Masses Demand Medicare For All, The Most Broken Campaign Promise Of Democrats

Today the 600,000+ people in the U.S. who died from COVID won’t be marching for Medicare for All. 

Neither will many Democrats in Congress who campaigned on the most popular form of universal health care, a basic human right that people in the U.S. lack. 

My own congressperson Jared Golden co-sponsored M4A legislation last time around. Then he ran for re-election and took campaign contributions from big tech firms looking to expand into the for-profit health care sector. Guess who doesn’t support M4A anymore? His rationale: he’s heard from constituents that they want to keep their employer-sponsored healthcare. Really? Then why do Mainers call it the Unaffordable Care Act? 

Once you’ve been sick with your ACA mandated insurance you understand that Obama’s deal with the insurance industry to guarantee their profits had nothing to do with providing you with a reasonable standard of care.

*Work required:*
Write the next paragraph of the Medicare for All piece, starting right after its final sentence. The listing has nothing to do with the Medicare for All piece.

*Data block:*
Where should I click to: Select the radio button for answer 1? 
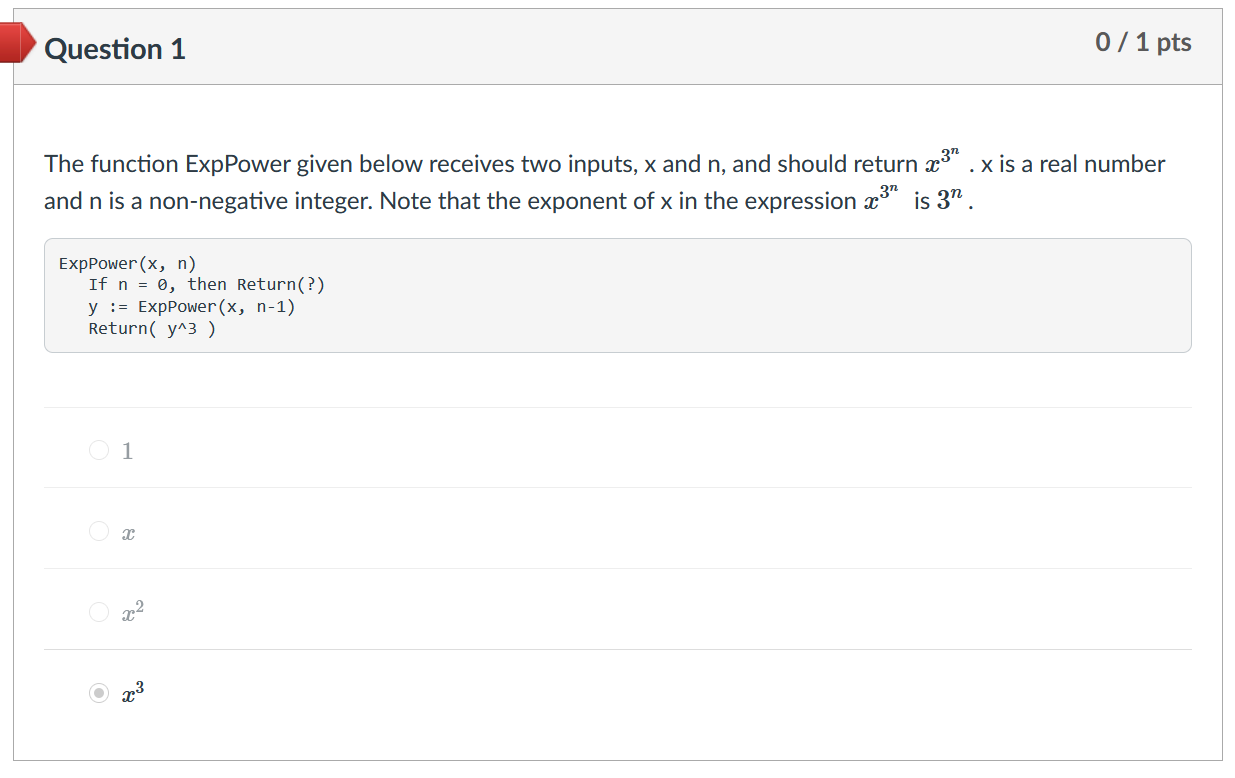tap(98, 450)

*Written response:*
The so-called squad of progressive Democrats came under fire this year from lefty organizers who wanted them to withhold their vote to re-elect Speaker of the House Nancy Pelosi until she agreed to put M4A to a vote. Alexandria Ocasio-Cortez, formerly the darling of people who yearn to believe the Democratic Party serves people rather than corporations, has fallen from grace over the “Force the Vote” issue. Progressive types see her coddling Pelosi, whose wealth has grown by hundreds of millions in office, and whose husband just raked in $5 million in profits buying tech stocks Congress was about to regulate.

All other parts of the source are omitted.